14. Nada Elawad, Software Engineer at YouTube
Nada is a software engineer at YouTube. She was born and raised in Cairo, Egypt, then moved to France, which was her first abroad experience. Having her Bachelor’s degree in Computer Science at Ain Shams University, she developed a passion for competitive programming that made her excel in her studies and land internships at Microsoft and Orange. She owes her passion to her mentor and the ACM community at her university.
“One of the biggest challenges I’ve faced was during my third year at university was when my grandfather died. It was my first tragic experience. I couldn’t focus on my studies, skipped the annual Association for Computing Machinery (ACM) qualification contest that I took part in every year, and couldn’t play online contests anymore. It just got worse and worse. A month later, I was contacted by Google, which was not the best timing, but it was an opportunity I couldn’t mess up. I started preparing again, as the idea of starting a new life in a new country gave me the motivation to get back on the road again.
However, a few weeks later, I was faced with another challenge, getting a visa for my onsite interviews. My visa was rejected four times, and we had to carry out the interviews online instead, and during my final exams. It was hard for to prepare while studying for my last semester and finalizing my graduation project, but the day I joined Google, I knew it was all worth it.
My passion for tech started when I was in prep school. When I started university, I heard about the ACM community in college and their problem-solving sessions; they were called the brightest kids in college. I started attending their sessions and found a mentor, the smartest person I’ve ever met. He was very helpful and strongly believed in me. He was tracking my progress, giving me problems to solve, helping me learn new topics and always pushing me forward until I made it through every challenge I faced.

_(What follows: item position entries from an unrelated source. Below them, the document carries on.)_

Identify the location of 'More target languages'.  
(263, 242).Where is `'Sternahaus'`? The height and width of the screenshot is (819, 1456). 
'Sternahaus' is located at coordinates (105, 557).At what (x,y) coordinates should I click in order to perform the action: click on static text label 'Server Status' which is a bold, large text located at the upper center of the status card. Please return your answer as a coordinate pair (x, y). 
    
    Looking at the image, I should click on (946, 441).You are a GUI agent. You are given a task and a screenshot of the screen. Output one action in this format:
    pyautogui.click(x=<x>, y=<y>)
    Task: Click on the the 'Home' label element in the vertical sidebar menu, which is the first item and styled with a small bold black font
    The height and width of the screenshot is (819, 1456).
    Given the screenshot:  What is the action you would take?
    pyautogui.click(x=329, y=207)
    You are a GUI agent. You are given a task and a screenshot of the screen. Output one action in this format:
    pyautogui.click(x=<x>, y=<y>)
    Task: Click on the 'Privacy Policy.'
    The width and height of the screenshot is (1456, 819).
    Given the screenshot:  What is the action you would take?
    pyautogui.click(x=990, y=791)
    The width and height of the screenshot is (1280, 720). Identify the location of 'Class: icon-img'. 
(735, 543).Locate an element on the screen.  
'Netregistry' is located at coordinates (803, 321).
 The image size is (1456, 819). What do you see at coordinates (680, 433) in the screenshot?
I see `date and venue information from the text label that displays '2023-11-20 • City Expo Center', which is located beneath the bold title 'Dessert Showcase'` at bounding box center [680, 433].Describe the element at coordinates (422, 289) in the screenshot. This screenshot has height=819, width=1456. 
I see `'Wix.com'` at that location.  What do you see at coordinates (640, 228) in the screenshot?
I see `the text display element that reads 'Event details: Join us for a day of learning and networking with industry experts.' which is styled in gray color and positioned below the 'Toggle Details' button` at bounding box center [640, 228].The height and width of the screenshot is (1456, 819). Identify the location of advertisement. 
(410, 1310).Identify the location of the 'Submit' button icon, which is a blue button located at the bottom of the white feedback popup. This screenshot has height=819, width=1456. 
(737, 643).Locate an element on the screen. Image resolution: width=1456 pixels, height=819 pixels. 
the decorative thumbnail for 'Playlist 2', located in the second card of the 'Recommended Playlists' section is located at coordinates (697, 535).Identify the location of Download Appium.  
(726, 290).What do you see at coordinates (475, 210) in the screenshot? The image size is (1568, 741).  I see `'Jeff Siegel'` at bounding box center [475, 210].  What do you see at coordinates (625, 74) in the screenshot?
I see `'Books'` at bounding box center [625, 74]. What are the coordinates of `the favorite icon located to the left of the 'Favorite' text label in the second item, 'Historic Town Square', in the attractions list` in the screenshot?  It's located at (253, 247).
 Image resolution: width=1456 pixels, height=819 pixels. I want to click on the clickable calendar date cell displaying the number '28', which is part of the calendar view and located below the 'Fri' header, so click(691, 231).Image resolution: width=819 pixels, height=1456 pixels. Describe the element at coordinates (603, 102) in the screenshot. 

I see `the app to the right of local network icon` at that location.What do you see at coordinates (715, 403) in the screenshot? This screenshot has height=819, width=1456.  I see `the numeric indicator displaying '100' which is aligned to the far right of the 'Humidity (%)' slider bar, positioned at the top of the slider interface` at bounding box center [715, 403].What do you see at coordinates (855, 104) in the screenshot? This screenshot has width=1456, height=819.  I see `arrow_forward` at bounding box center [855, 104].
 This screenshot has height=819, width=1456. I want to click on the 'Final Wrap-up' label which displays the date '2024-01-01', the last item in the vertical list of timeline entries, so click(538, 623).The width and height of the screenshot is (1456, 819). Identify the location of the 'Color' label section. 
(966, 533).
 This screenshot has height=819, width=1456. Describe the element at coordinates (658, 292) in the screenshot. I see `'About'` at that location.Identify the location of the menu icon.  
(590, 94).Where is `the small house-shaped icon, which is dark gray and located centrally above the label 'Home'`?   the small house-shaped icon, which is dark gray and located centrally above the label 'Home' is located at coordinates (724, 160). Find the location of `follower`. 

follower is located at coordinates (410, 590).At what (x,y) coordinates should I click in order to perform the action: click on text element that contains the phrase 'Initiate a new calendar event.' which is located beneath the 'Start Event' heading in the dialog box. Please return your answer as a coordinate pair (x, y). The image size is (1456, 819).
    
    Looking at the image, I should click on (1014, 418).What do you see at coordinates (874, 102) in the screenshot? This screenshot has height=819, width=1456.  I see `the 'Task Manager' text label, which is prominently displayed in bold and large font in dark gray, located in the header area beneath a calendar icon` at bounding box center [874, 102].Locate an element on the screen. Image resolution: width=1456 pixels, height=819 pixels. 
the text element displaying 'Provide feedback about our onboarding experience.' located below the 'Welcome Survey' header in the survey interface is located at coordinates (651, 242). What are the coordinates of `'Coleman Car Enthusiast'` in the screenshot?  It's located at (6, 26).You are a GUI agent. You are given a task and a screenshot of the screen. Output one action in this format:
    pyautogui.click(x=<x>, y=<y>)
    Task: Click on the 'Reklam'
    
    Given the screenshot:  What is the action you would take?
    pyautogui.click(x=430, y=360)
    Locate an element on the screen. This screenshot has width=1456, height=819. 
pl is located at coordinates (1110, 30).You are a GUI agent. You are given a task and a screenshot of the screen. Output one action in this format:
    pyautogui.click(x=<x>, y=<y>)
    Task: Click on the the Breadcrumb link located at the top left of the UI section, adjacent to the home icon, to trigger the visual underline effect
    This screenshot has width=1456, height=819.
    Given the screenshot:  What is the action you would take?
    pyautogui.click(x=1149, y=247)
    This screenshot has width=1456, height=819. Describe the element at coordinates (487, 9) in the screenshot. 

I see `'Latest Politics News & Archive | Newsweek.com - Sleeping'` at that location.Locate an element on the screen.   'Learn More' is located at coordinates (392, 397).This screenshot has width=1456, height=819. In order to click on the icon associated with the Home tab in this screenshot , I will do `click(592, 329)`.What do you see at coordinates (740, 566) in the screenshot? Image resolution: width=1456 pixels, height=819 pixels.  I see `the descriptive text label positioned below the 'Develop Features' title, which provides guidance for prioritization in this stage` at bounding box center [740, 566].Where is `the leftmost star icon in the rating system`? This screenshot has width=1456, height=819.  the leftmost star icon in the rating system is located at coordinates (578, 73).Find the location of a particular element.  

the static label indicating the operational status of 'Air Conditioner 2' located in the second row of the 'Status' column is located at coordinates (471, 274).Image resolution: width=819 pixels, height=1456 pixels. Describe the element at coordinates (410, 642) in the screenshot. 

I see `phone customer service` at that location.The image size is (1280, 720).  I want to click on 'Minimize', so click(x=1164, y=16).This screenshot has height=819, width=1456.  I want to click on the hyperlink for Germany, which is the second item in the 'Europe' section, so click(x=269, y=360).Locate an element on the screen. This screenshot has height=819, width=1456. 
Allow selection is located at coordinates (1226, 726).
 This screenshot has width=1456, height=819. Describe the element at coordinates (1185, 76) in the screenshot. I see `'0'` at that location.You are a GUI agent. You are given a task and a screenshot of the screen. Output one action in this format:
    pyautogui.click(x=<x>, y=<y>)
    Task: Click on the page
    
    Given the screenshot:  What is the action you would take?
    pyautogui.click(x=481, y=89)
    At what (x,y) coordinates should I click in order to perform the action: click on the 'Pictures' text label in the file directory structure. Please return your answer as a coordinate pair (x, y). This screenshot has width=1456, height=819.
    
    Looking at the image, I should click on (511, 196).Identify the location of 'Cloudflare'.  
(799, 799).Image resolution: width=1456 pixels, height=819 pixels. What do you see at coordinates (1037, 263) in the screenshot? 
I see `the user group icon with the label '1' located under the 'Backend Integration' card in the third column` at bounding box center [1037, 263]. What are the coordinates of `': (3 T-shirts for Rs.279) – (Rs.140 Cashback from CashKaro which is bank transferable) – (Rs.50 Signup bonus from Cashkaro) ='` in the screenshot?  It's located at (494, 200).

After one semester, an ACM contest was announced, and I decided to participate. After I singed up, I was told that no girl has ever made it to the top ten in this contest before. It put pressure on me, but also made me want to prove them wrong. I ended up 2nd in the contest. It was very satisfying, driving me to pursue even more challenges in the years that followed — participating in more contests, becoming a mentor in the ACM community, applying for every intern position until I finally got contacted by Google. I didn’t think twice before accepting.”